The iris bloomed this year. My mother and grandmother planted the original bulbs in the flowerbed of their home years ago. Each spring they spread and bloomed, becoming thicker. Each year the roots were separated and plants placed further along in the flowerbed until... the entire back corner of the house was surrounded by these big delicate blooms. The flowers were so thick and crowded that the blooms began to suffer, but no amount of thinning prevented their return to the same thickness of the previous year.

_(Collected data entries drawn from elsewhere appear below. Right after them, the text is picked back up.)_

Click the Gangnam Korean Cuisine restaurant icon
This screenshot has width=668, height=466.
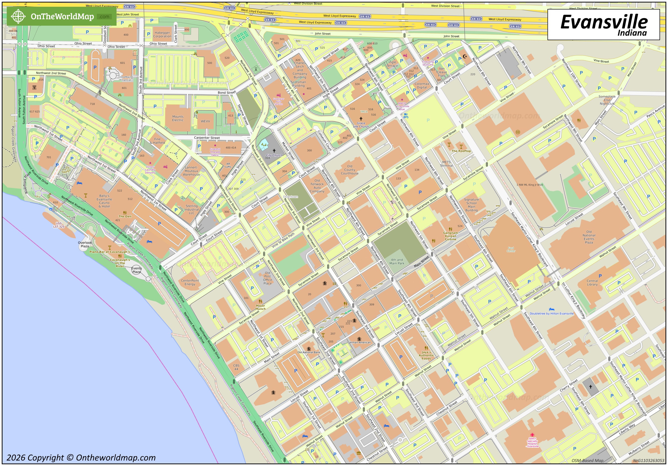450,229
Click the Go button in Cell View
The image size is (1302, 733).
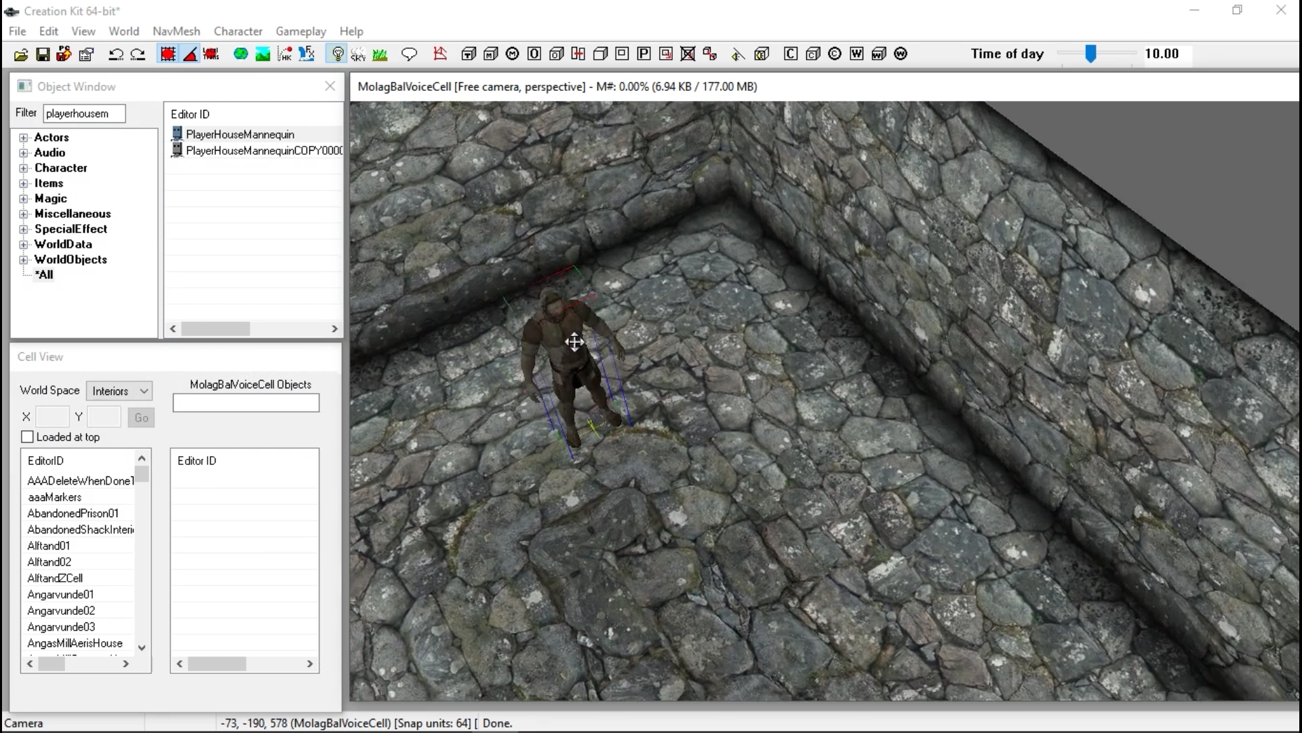tap(141, 418)
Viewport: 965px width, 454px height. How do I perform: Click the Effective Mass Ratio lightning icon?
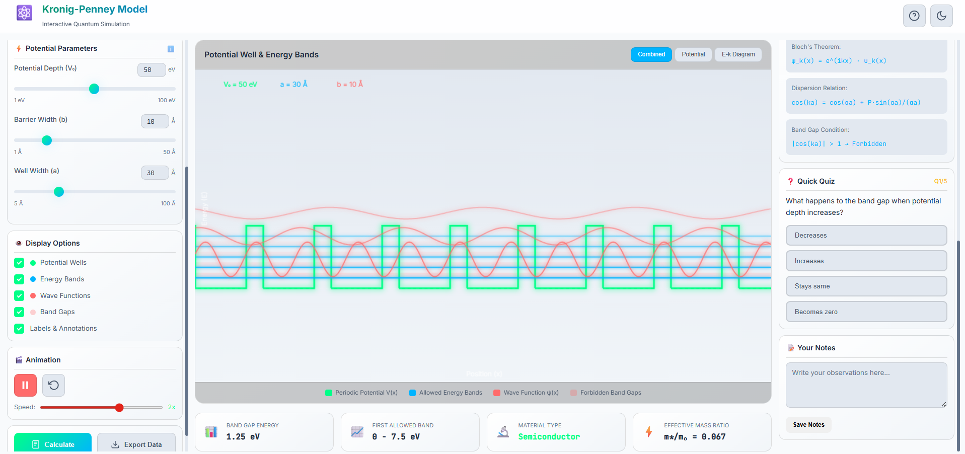[x=649, y=432]
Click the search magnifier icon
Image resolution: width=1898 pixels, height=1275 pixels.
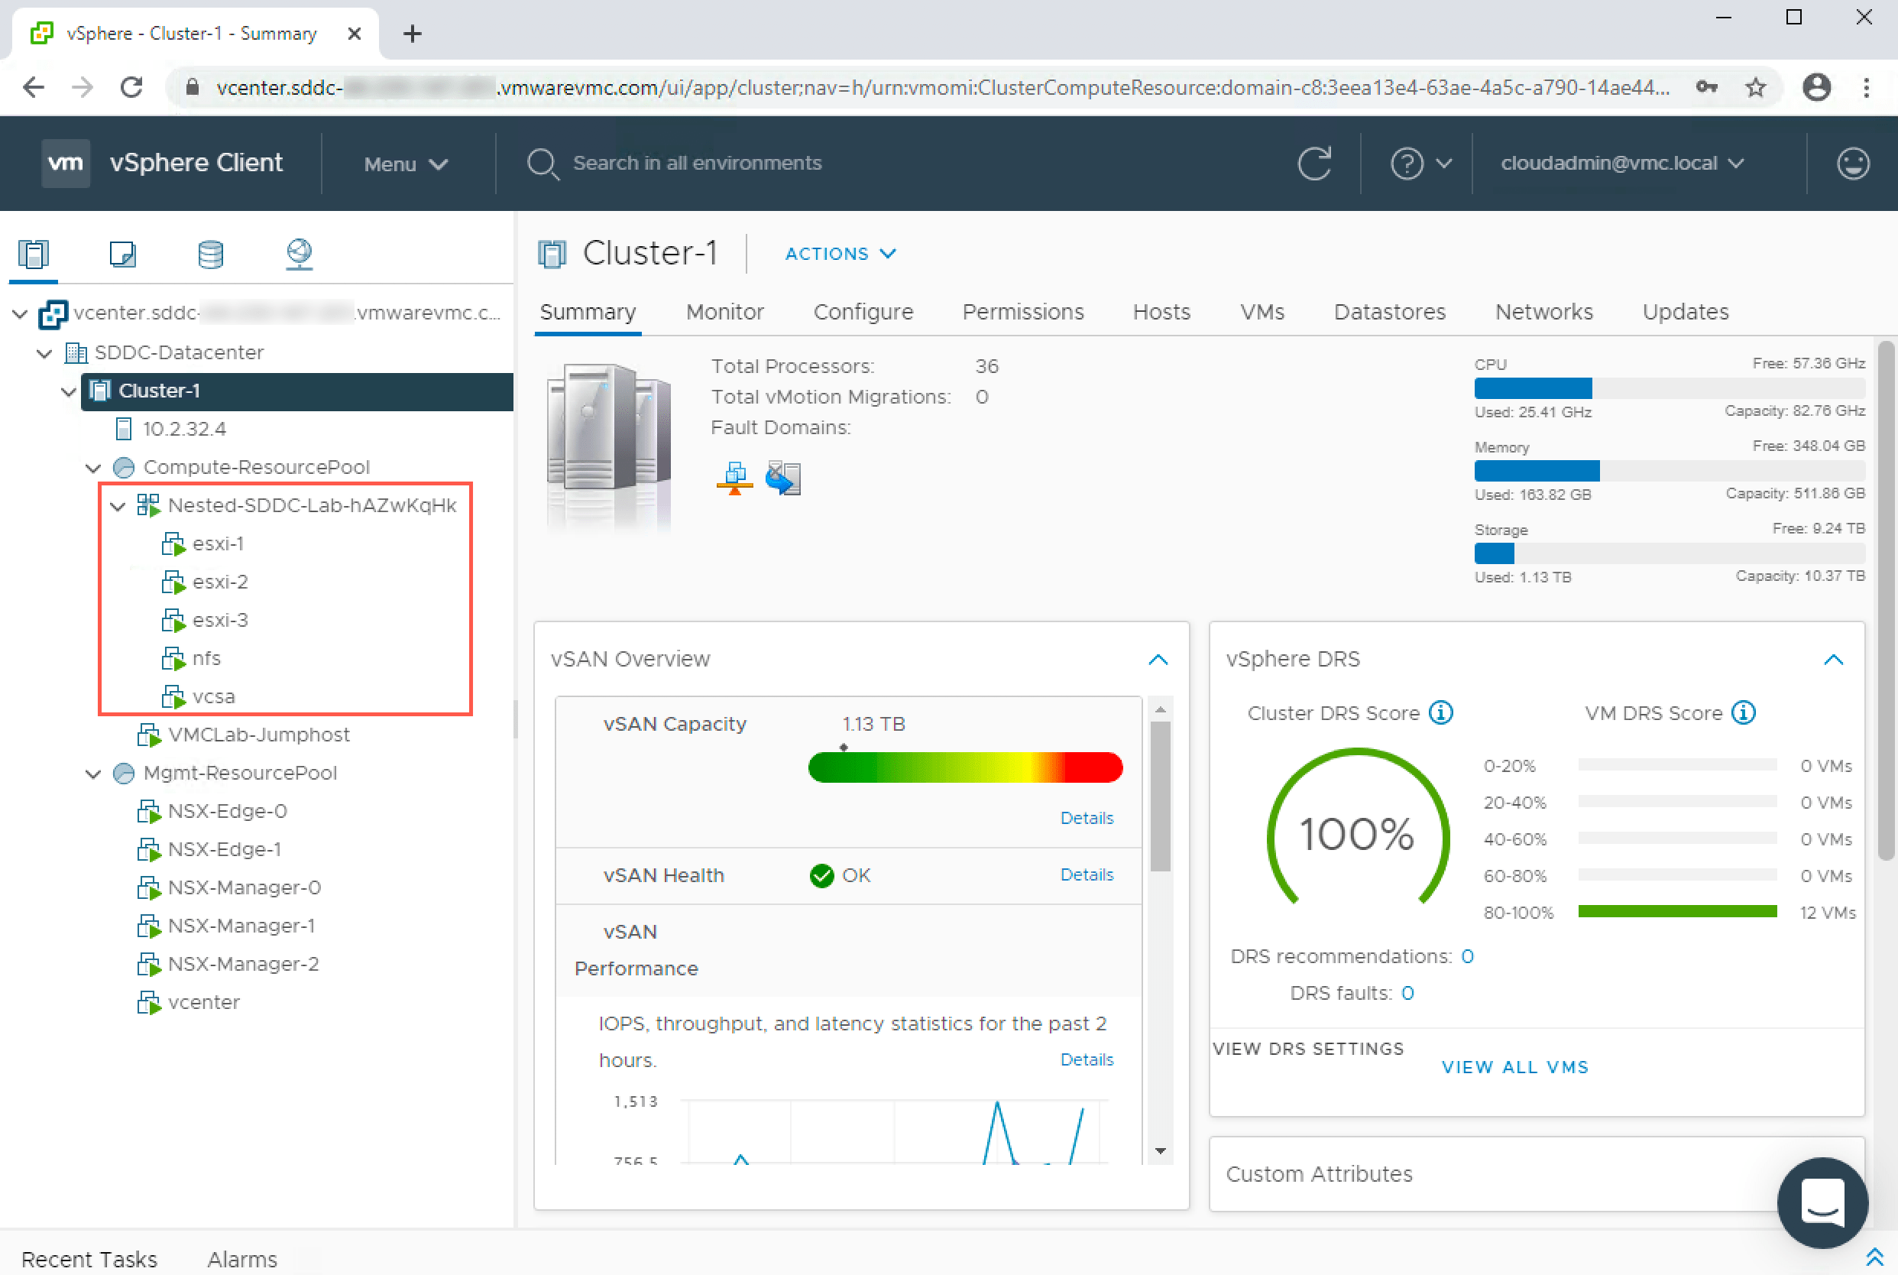coord(543,163)
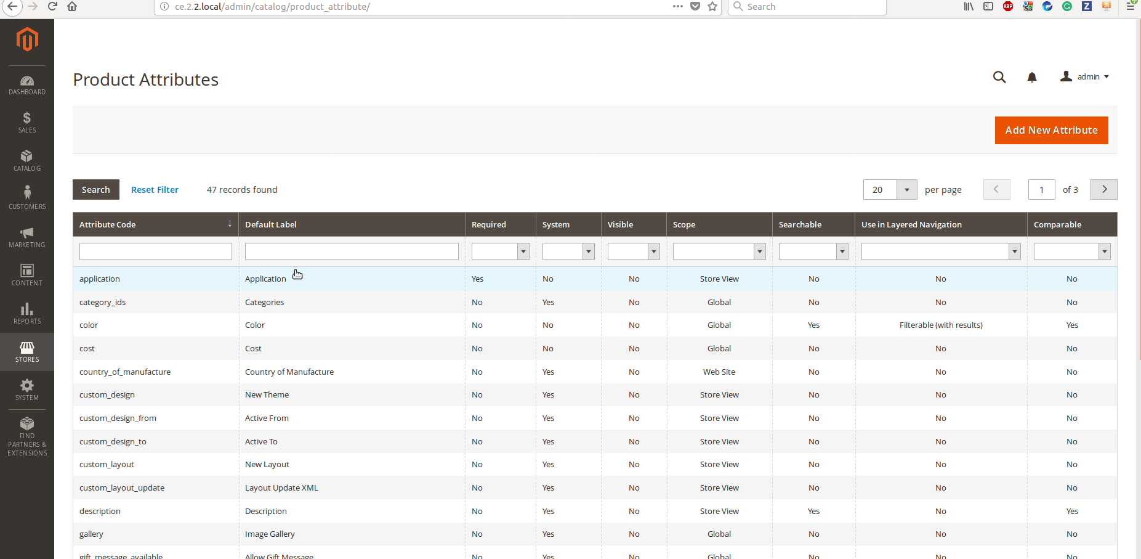Open the Grammarly browser extension icon
Screen dimensions: 1141x559
1067,6
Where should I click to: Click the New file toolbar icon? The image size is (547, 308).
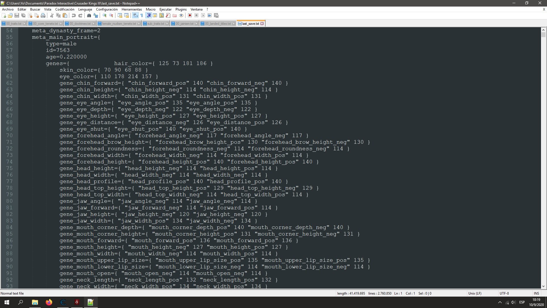click(x=4, y=15)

In 2008, we sold their house and before closing, I dug up several dishpans of these iris. We live on the edge of a preserve... what I would call swampy wetland. The bamboo-like cane and a variety of wild vines encroach on the free space behind the fence. My interpretation of the "free space" is that it is not our property but we have to maintain it anyway. So I tried to till up a bit of the hard black clay and mix it with sand and soil and here, just at the edge of the preserve, I transplanted some of these iris. We didn't know if they would take hold or die. But here are the results... big, lush blooms just as before.

Now, if I can only find a small tiller and get the rest of them out of the plastic dishpans and into the ground before they multiply too much to separate the roots again. Next year I might have a whole line of defense against that wild stuff in the preserve!

This will be my entry for Mellow Yellow Monday and Macro Monday. I love the little tongue of papillae the iris always have, so that is my macro shot.